Give back only the lines in the records below from the one with "Advertoriale (1454, 17)" to the one with "[Close dialog] (312, 1172)", both inclusive, word for word.

[Records from a collection]
= = =

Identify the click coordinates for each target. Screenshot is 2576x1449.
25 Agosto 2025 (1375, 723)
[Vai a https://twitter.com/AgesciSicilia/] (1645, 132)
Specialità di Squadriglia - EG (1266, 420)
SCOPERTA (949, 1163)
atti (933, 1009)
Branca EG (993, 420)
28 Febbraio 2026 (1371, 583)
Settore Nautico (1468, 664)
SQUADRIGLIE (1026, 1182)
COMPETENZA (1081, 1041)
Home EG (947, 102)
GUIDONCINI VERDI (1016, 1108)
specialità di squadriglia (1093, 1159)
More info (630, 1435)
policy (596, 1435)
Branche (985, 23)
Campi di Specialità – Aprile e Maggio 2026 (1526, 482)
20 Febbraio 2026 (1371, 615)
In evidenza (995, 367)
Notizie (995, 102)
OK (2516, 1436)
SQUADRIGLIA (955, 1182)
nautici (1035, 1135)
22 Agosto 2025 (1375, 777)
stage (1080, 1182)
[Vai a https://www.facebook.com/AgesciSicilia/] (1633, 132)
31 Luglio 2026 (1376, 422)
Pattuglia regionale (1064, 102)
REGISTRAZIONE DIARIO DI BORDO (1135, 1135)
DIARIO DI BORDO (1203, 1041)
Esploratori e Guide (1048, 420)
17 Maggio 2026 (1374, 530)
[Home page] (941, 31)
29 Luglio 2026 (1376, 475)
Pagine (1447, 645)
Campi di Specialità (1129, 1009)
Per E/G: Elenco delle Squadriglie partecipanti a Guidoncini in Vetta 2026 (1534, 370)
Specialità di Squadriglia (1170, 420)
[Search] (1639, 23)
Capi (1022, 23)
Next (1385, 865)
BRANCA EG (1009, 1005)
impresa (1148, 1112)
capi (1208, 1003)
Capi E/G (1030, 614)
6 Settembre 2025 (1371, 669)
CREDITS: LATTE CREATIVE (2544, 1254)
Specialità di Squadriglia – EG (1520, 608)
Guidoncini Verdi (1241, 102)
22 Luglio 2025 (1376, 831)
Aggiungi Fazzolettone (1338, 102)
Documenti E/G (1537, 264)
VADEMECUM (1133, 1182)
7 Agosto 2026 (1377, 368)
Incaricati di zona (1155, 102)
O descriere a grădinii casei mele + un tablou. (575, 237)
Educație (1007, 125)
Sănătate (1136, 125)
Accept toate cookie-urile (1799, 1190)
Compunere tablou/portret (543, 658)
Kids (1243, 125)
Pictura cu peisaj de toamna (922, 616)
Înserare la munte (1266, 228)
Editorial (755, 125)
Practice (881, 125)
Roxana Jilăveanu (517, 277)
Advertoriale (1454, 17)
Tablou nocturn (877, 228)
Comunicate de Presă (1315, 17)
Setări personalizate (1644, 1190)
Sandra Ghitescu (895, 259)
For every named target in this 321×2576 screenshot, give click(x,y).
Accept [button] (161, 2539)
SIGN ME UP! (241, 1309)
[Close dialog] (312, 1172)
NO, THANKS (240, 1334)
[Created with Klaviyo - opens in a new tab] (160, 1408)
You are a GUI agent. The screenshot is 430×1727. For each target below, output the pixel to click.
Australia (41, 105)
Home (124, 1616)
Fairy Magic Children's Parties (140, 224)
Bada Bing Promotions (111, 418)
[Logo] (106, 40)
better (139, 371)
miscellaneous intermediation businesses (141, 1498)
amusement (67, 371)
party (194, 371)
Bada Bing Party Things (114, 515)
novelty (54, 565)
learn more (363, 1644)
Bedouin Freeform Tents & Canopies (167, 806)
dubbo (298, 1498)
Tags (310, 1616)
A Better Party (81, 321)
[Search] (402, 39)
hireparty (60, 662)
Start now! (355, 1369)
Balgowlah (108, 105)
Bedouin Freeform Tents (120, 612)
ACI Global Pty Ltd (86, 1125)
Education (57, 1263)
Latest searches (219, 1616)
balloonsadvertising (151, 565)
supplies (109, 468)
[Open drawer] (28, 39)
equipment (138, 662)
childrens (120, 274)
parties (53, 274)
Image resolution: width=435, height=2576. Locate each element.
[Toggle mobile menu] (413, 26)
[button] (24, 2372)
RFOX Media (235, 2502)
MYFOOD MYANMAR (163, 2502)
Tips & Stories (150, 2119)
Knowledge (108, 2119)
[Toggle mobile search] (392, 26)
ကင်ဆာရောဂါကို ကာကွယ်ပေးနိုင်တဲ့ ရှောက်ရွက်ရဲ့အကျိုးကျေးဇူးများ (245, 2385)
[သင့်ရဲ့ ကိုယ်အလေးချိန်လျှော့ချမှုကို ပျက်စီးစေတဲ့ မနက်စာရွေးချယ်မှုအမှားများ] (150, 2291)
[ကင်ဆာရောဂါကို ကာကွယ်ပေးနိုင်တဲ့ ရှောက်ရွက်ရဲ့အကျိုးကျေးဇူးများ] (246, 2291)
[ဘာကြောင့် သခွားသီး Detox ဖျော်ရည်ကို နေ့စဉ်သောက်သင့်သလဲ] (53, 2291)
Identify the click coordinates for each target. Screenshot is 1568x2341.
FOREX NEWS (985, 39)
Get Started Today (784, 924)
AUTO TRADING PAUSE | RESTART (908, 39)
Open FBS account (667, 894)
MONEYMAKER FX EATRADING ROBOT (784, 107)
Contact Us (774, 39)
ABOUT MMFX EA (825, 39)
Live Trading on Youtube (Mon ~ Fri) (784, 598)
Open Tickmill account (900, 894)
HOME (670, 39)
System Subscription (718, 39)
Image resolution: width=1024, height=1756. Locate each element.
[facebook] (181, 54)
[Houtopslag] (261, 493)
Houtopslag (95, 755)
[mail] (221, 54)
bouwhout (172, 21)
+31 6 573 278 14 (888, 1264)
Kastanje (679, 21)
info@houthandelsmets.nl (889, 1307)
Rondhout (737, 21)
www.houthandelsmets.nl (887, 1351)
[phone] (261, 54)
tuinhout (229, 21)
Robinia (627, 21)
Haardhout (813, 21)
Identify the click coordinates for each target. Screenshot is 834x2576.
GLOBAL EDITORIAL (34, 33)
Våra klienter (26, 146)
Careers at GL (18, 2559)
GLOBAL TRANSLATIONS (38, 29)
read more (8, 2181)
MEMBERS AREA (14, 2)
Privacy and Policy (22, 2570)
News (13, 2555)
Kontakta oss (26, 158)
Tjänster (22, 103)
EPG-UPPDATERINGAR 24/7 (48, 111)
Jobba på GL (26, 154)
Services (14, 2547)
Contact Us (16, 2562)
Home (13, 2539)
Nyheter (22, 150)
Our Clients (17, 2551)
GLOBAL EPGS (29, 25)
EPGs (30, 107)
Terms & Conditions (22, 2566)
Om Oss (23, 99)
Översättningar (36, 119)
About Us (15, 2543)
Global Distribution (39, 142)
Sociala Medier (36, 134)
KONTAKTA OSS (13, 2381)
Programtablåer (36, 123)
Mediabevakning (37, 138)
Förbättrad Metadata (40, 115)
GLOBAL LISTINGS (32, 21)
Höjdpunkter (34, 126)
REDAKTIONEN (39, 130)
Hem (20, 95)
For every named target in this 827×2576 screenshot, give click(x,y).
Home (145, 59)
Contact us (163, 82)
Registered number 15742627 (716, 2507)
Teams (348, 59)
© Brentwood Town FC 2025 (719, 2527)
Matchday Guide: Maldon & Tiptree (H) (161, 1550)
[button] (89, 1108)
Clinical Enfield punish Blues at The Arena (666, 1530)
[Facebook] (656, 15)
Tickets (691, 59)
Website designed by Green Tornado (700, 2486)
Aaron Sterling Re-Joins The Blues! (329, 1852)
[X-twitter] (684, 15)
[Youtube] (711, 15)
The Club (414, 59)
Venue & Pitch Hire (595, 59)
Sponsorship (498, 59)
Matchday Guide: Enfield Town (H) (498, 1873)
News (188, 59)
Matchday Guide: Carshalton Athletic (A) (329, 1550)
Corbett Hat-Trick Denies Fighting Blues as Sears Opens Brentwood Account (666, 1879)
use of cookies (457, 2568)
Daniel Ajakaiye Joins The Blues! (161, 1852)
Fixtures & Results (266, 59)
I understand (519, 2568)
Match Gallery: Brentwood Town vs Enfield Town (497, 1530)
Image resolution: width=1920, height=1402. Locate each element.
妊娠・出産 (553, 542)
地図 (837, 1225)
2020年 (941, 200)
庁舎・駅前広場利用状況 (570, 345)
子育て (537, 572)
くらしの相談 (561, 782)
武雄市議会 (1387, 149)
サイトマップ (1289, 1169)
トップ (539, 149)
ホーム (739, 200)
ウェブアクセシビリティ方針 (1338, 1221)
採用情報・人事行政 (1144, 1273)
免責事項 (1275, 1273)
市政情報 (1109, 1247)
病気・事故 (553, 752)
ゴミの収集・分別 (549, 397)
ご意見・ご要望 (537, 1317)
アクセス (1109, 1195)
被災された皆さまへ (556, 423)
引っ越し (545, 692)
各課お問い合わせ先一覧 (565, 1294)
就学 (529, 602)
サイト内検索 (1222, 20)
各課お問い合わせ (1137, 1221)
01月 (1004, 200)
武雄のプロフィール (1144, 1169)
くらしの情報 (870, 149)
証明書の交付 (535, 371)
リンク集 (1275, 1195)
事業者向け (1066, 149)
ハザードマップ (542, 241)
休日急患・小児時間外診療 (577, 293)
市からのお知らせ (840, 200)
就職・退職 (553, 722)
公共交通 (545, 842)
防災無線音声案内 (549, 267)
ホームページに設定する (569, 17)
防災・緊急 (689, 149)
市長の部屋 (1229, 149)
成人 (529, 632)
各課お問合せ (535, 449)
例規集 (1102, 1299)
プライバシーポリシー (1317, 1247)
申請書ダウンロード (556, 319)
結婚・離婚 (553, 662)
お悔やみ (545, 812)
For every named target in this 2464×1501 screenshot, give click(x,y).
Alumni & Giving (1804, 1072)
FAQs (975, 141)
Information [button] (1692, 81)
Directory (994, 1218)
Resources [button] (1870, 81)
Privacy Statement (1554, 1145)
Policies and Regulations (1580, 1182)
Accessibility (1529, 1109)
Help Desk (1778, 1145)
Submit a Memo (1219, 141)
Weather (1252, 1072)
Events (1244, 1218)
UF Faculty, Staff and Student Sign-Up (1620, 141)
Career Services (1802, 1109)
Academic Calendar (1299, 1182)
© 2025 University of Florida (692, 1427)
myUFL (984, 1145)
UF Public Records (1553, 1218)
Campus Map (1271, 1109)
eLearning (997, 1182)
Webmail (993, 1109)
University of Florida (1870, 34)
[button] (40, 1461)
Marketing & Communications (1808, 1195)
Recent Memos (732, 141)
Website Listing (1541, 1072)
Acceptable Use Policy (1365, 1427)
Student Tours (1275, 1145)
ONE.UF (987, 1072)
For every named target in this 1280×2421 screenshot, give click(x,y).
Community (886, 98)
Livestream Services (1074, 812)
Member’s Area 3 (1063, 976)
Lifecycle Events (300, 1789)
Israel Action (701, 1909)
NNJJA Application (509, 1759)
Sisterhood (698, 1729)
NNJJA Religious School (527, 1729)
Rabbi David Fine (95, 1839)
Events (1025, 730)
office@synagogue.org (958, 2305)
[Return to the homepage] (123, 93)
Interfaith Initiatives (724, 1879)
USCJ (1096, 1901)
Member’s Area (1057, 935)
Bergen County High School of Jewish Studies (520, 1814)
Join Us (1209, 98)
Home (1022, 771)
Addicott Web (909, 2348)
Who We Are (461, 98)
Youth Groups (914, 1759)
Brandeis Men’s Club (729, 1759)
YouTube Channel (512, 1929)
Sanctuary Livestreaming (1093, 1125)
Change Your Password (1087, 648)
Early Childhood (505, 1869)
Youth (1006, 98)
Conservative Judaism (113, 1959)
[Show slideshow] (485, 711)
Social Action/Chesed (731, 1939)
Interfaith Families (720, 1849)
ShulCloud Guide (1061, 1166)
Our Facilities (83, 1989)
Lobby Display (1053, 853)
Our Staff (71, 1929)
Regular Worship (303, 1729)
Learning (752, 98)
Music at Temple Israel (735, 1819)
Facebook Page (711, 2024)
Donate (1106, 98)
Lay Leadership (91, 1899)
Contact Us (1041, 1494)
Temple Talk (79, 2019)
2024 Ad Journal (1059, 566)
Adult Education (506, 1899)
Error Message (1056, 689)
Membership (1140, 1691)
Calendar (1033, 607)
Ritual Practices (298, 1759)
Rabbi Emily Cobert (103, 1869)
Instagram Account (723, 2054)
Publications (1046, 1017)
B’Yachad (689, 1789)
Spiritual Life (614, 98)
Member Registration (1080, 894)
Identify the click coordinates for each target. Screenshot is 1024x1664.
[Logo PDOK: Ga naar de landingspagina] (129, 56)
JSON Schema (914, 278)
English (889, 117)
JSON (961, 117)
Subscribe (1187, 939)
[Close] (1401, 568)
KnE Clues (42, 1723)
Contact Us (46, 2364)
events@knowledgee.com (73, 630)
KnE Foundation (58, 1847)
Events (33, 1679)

= = =

_ANSWER BOX_:
Advertoriale (1454, 17)
Tablou nocturn (877, 228)
Comunicate de Presă (1315, 17)
Setări personalizate (1644, 1190)
Sandra Ghitescu (895, 259)
For every named target in this 321×2576 screenshot, give click(x,y).
Accept [button] (161, 2539)
SIGN ME UP! (241, 1309)
[Close dialog] (312, 1172)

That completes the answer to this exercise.